-- start --
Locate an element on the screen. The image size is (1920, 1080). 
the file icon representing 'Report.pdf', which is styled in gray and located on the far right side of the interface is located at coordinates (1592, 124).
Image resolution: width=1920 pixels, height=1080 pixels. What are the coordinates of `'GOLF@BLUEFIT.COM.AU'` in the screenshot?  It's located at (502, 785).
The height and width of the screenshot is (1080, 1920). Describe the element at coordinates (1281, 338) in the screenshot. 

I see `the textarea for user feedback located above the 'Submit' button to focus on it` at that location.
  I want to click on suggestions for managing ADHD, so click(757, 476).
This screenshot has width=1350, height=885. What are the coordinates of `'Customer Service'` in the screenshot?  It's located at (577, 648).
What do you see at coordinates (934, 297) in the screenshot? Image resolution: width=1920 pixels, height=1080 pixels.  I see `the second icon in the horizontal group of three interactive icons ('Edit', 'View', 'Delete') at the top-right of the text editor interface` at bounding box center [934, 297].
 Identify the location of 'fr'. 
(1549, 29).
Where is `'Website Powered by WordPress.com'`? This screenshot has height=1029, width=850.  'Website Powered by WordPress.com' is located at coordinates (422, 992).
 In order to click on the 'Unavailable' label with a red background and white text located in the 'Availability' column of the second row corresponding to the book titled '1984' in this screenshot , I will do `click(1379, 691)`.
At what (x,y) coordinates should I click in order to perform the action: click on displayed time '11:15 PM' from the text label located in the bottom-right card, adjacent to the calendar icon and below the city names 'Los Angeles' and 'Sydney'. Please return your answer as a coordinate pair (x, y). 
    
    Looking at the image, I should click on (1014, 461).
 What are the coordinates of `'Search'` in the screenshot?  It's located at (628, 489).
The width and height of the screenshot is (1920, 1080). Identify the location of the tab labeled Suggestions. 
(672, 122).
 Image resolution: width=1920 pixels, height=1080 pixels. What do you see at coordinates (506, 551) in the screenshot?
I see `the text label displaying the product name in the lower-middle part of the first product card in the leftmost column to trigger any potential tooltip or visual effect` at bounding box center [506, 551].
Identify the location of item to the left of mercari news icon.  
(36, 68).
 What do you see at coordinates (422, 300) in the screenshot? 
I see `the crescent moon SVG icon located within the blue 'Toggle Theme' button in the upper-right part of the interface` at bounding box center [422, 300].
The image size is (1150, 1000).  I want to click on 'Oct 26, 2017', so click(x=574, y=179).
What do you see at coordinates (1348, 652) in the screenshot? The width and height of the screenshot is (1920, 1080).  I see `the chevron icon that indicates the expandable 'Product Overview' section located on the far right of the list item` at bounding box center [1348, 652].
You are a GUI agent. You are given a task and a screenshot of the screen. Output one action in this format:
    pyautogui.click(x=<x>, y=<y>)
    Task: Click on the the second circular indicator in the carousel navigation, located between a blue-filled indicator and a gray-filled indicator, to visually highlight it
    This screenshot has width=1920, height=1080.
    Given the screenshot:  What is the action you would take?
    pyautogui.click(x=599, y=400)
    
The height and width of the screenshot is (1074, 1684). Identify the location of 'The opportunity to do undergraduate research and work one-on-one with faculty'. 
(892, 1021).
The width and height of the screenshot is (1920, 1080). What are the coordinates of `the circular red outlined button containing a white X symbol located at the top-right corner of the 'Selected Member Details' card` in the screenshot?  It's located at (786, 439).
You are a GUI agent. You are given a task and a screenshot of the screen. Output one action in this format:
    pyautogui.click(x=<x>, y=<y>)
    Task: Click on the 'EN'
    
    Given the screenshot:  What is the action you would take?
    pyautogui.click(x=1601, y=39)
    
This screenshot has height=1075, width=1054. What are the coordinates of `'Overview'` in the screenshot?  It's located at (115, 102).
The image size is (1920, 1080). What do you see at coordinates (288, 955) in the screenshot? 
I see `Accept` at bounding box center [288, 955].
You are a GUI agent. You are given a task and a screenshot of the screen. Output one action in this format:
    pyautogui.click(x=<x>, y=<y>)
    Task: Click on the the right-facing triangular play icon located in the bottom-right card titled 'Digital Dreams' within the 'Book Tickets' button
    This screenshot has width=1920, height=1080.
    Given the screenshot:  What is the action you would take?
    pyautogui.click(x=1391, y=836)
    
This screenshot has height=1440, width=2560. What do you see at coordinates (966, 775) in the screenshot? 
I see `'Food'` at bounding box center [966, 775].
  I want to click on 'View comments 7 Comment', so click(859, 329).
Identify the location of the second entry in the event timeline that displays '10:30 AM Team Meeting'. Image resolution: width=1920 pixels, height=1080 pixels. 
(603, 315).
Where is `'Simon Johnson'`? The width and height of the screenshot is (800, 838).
-- end --
> Task requirements
Set out all of the data above as a numbered list, skipping any blank lines.

> Exercise output
1. Locate an element on the screen. The image size is (1920, 1080). 
2. the file icon representing 'Report.pdf', which is styled in gray and located on the far right side of the interface is located at coordinates (1592, 124).
3. Image resolution: width=1920 pixels, height=1080 pixels. What are the coordinates of `'GOLF@BLUEFIT.COM.AU'` in the screenshot?  It's located at (502, 785).
4. The height and width of the screenshot is (1080, 1920). Describe the element at coordinates (1281, 338) in the screenshot. 
5. I see `the textarea for user feedback located above the 'Submit' button to focus on it` at that location.
6.   I want to click on suggestions for managing ADHD, so click(757, 476).
7. This screenshot has width=1350, height=885. What are the coordinates of `'Customer Service'` in the screenshot?  It's located at (577, 648).
8. What do you see at coordinates (934, 297) in the screenshot? Image resolution: width=1920 pixels, height=1080 pixels.  I see `the second icon in the horizontal group of three interactive icons ('Edit', 'View', 'Delete') at the top-right of the text editor interface` at bounding box center [934, 297].
9.  Identify the location of 'fr'. 
10. (1549, 29).
11. Where is `'Website Powered by WordPress.com'`? This screenshot has height=1029, width=850.  'Website Powered by WordPress.com' is located at coordinates (422, 992).
12.  In order to click on the 'Unavailable' label with a red background and white text located in the 'Availability' column of the second row corresponding to the book titled '1984' in this screenshot , I will do `click(1379, 691)`.
13. At what (x,y) coordinates should I click in order to perform the action: click on displayed time '11:15 PM' from the text label located in the bottom-right card, adjacent to the calendar icon and below the city names 'Los Angeles' and 'Sydney'. Please return your answer as a coordinate pair (x, y). 
14.     Looking at the image, I should click on (1014, 461).
15.  What are the coordinates of `'Search'` in the screenshot?  It's located at (628, 489).
16. The width and height of the screenshot is (1920, 1080). Identify the location of the tab labeled Suggestions. 
17. (672, 122).
18.  Image resolution: width=1920 pixels, height=1080 pixels. What do you see at coordinates (506, 551) in the screenshot?
19. I see `the text label displaying the product name in the lower-middle part of the first product card in the leftmost column to trigger any potential tooltip or visual effect` at bounding box center [506, 551].
20. Identify the location of item to the left of mercari news icon.  
21. (36, 68).
22.  What do you see at coordinates (422, 300) in the screenshot? 
23. I see `the crescent moon SVG icon located within the blue 'Toggle Theme' button in the upper-right part of the interface` at bounding box center [422, 300].
24. The image size is (1150, 1000).  I want to click on 'Oct 26, 2017', so click(x=574, y=179).
25. What do you see at coordinates (1348, 652) in the screenshot? The width and height of the screenshot is (1920, 1080).  I see `the chevron icon that indicates the expandable 'Product Overview' section located on the far right of the list item` at bounding box center [1348, 652].
26. You are a GUI agent. You are given a task and a screenshot of the screen. Output one action in this format:
27.     pyautogui.click(x=<x>, y=<y>)
28.     Task: Click on the the second circular indicator in the carousel navigation, located between a blue-filled indicator and a gray-filled indicator, to visually highlight it
29.     This screenshot has width=1920, height=1080.
30.     Given the screenshot:  What is the action you would take?
31.     pyautogui.click(x=599, y=400)
32. The height and width of the screenshot is (1074, 1684). Identify the location of 'The opportunity to do undergraduate research and work one-on-one with faculty'. 
33. (892, 1021).
34. The width and height of the screenshot is (1920, 1080). What are the coordinates of `the circular red outlined button containing a white X symbol located at the top-right corner of the 'Selected Member Details' card` in the screenshot?  It's located at (786, 439).
35. You are a GUI agent. You are given a task and a screenshot of the screen. Output one action in this format:
36.     pyautogui.click(x=<x>, y=<y>)
37.     Task: Click on the 'EN'
38.     Given the screenshot:  What is the action you would take?
39.     pyautogui.click(x=1601, y=39)
40. This screenshot has height=1075, width=1054. What are the coordinates of `'Overview'` in the screenshot?  It's located at (115, 102).
41. The image size is (1920, 1080). What do you see at coordinates (288, 955) in the screenshot? 
42. I see `Accept` at bounding box center [288, 955].
43. You are a GUI agent. You are given a task and a screenshot of the screen. Output one action in this format:
44.     pyautogui.click(x=<x>, y=<y>)
45.     Task: Click on the the right-facing triangular play icon located in the bottom-right card titled 'Digital Dreams' within the 'Book Tickets' button
46.     This screenshot has width=1920, height=1080.
47.     Given the screenshot:  What is the action you would take?
48.     pyautogui.click(x=1391, y=836)
49. This screenshot has height=1440, width=2560. What do you see at coordinates (966, 775) in the screenshot? 
50. I see `'Food'` at bounding box center [966, 775].
51.   I want to click on 'View comments 7 Comment', so click(859, 329).
52. Identify the location of the second entry in the event timeline that displays '10:30 AM Team Meeting'. Image resolution: width=1920 pixels, height=1080 pixels. 
53. (603, 315).
54. Where is `'Simon Johnson'`? The width and height of the screenshot is (800, 838).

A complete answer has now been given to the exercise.